Ronald Ray Villemez was indicted for the offense of trafficking in cannabis, in violation of § 13A-12-216, Code of Alabama 1975 (Supp.1988). The jury found the appellant "guilty as charged in the indictment." The trial judge then sentenced the appellant to life imprisonment without parole as a habitual felony offender.
After 11:00 p.m. on February 29, 1988, Chris McCurley, an undercover narcotics investigator for the Etowah County Sheriff's Department, purchased four and one-half pounds of marijuana from Dunice Miller. This purchase took place at Gadsden State Community College in Gadsden, Alabama. Miller was arrested and charged with drug trafficking. She was taken to the Etowah County Narcotics Office where she was interrogated by Todd Entrekin, a *343 narcotics investigator for the Etowah County Sheriff's Department. During the interrogation, Miller told Entrekin that she had obtained the marijuana from the Travelers Motor Inn on East Broad. McCurley, who was not in the room at the time the statement was made, overheard Miller's statement.
After the interrogation, Miller consented to a search of her home. She was then taken to her home by Officer Entrekin and other deputies. There, Miller told Entrekin that the marijuana was obtained from room 36 of the Travelers Motor Inn on East Broad and the room was registered to Ronnie Miller.

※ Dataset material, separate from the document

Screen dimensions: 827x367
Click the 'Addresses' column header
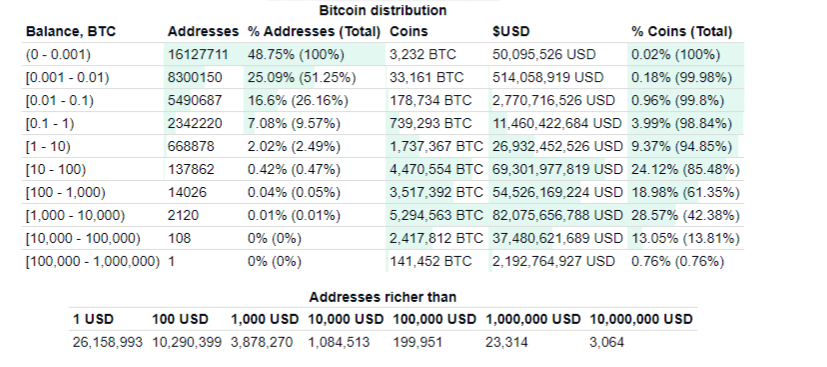(203, 32)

Entrekin related to McCurley by telephone the information Miller had given him. At McCurley's request, Entrekin confirmed Miller's information by checking with the desk clerk at the Travelers Motor Inn. Based on this information, McCurley made an affidavit for a search warrant. Judge William H. Rhea, III, issued a search warrant for room 36 of the Travelers Motor Inn based on McCurley's affidavit.
The search warrant was then executed for room 36. When the officers entered the room, the appellant, Villimez, was the only person in the room. Two and one-half pounds of marijuana were found in the room.I
The appellant contends that the affidavit submitted in support of the search warrant was invalid because the affidavit contained a misstatement. The affidavit in this case reads as follows:"I, Peter C. McCurley, Sheriff's Investigator of Etowah County Sheriff's Dept., on this the 1st day of March, 1988, received information by: Person at 12:05 o'clock AM, March 1, 1988 from an informant known to me and whose record of reliability is good in that [a]t approx[imately] 11:10 PM, 2-29-88, informant sold to me a large quan[t]ity of alleged marijuana. At approx[imately] 12:05 AM, 3-1-88, informant relayed to me that the person she got the marijuana from was a Ronnie Miller and that he was at the Travelers Motor Inn at 421 E. Broad St., in Gadsden, Al., in Rm. # 36. A check with the desk clerk showed this to be true; and such informant said that Ronnie Miller had in his or her possession, either upon his or her person or upon the following premises Room # 36, Travelers Motor Inn, 421 E. Broad Street, East Gadsden, Etowah County, Alabama the following items; Marijuana. The said informant stated that he acquired said knowledge by [b]eing present at the above address within the 24 hours and seeing marijuana stored at the above address. Informant also stated that that is where she got the marijuana that she sold to me." (CR. 90.) (Emphasis added.)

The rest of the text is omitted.